Freitag, 15. Juni 2012

Megazooms - der neue Hype?

Tamron hat es vorgemacht. Nikon zieht jetzt offensichtlich nach. Sie bauen ein Superzoom. Das sind Zoomobjektive mit großem Zoombereich. Im Fall von Tamron geht es um einen Brennweitenbereich von 18-270mm (Details). Nikon legt jetzt noch etwas drauf: 18-300mm (Details).
Die Zielgruppe ist klar. Dafür werden sich vor allem die interessieren, die mit möglichst wenig Equipment auskommen wollen oder müssen. Der Prozentsatz der Einsteiger - im weitesten Sinne - dürfte hier recht hoch sein. Darauf weißt schon die Rubrik: "Passt dazu". Dort findet sich eine Nikon D3200.
Auf der anderen Seite wird der Startpreis für das neue Nikon Objektiv mit 999€ angegeben. Das ist nicht gerade das Billigteil. Wenn die Linse etwas taugen soll, ist ein solcher Preis auch notwendig.

Aber wieso kauft man dann nicht die handlichen Bridgekameras? Für Einsteiger ist sie eh einfacher zu verstehen und zu handhaben. Der Bedarf, das Objektiv zu wechseln, dürfte sich bei dem Zoombereich stark reduzieren. So schlecht sind die Bilder der Bridgekameras nicht. Und der Preis dürfte sich auf alle Fälle halbieren.

Ich befürchte, hier wird ein neues Schlachtfeld der Kameraindustrie aufgemacht. Statt Megapixel und ISO kommt jetzt die Megazooms. DSLR-Gehäuse und ein solches Objektiv sind die Angebote an Amateure, die etwas mehr wollen. Das macht auch schon etwas mehr her, als eine Kompaktkamera.

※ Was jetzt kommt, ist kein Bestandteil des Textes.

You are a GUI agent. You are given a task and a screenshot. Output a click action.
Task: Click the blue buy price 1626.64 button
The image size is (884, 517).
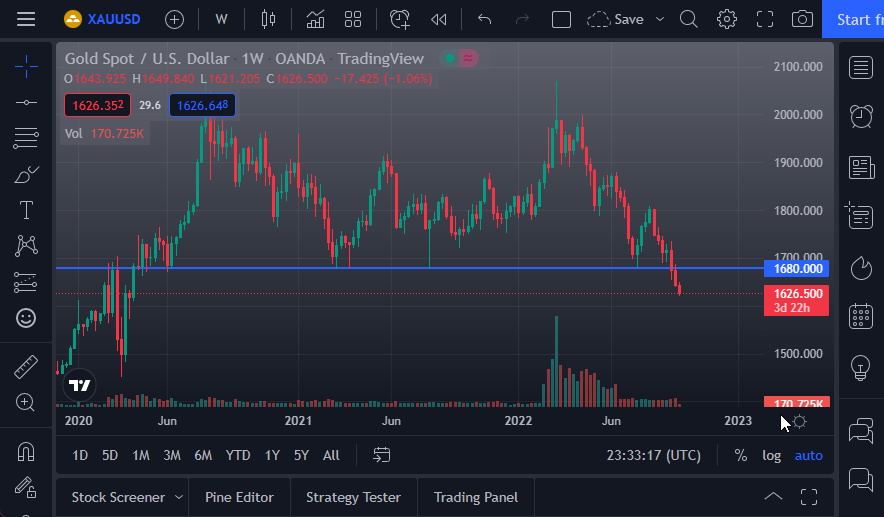coord(202,105)
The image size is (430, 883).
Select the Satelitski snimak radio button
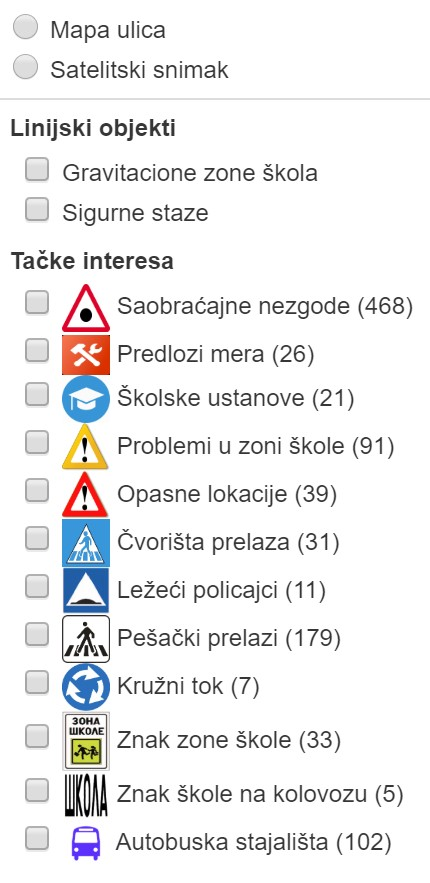[x=25, y=67]
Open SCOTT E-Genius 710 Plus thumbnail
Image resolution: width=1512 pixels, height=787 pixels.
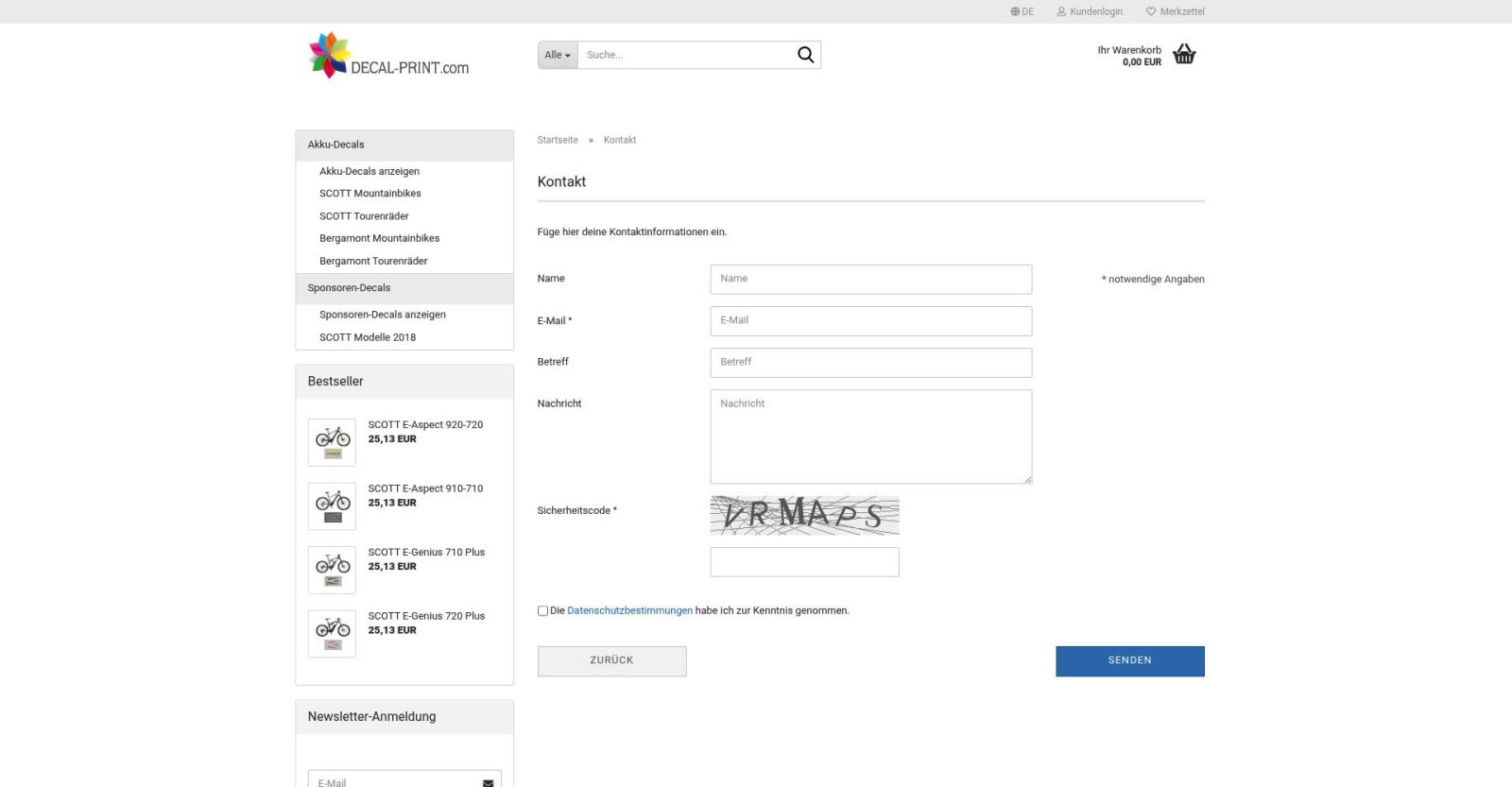coord(332,570)
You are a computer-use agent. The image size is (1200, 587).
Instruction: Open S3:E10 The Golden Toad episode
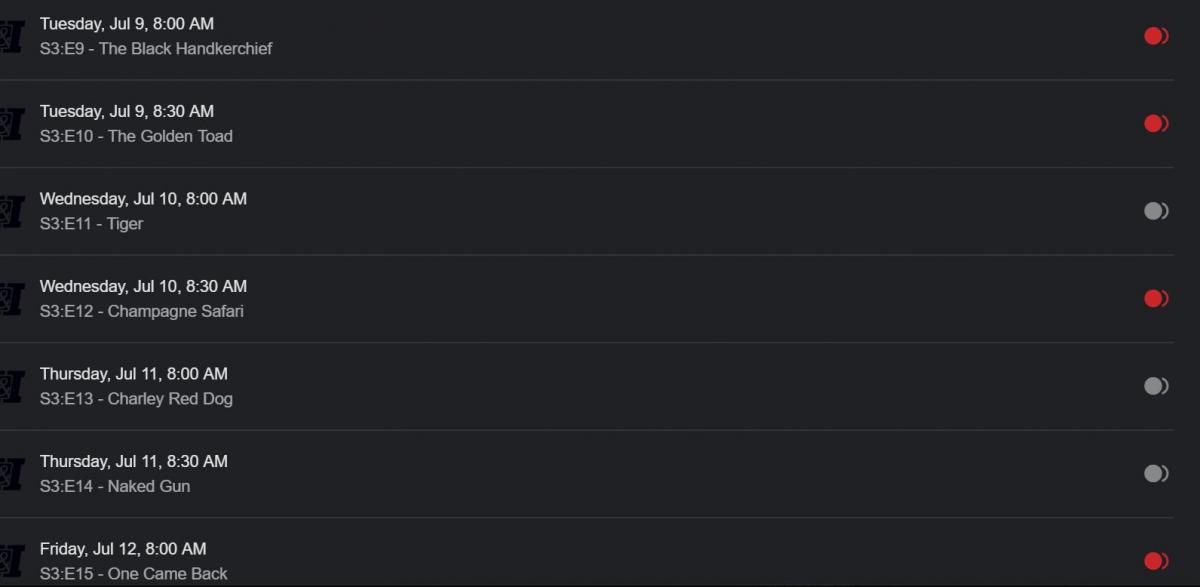point(136,136)
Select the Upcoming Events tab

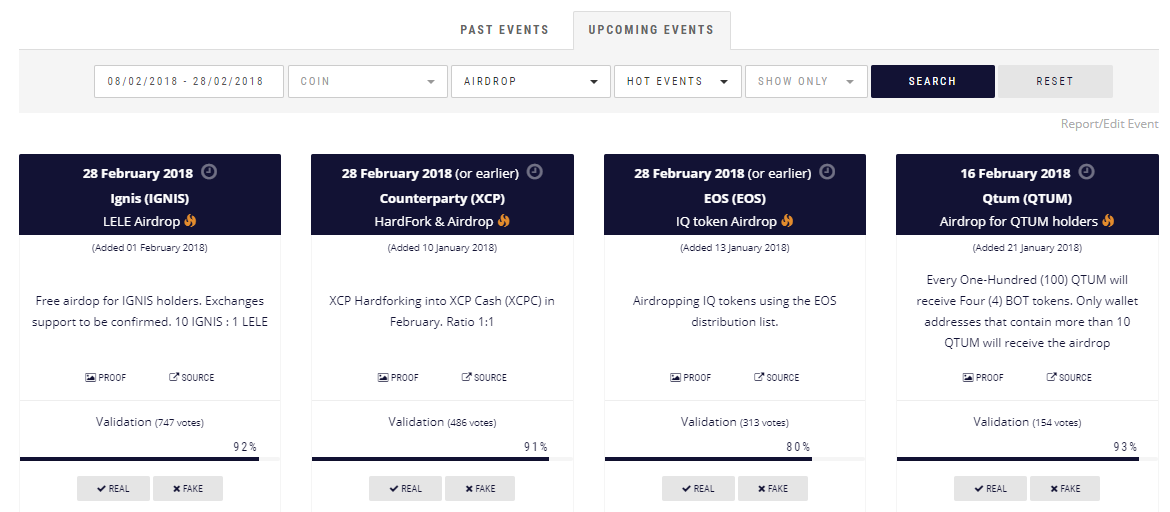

Andererseits kann es auch ein Zeichen für erste Konsolidierungsbestrebungen im Kameramarkt sein. Nachdem in den letzten Jahren die Bandbreite der Kameras eher größer wurde, fasst man - hier also Nikon - jetzt Bereiche zusammen. Statt aufwendige Bridgekameras mit großem Zoom, erweitert man bestehende Produkte um eine passende Optik.

Ich denke, hier zeichnet sich eine spannende Entwicklung ab. Mal sehen, was die anderen Kamera- und Linsenhersteller in Kürze herausbringen.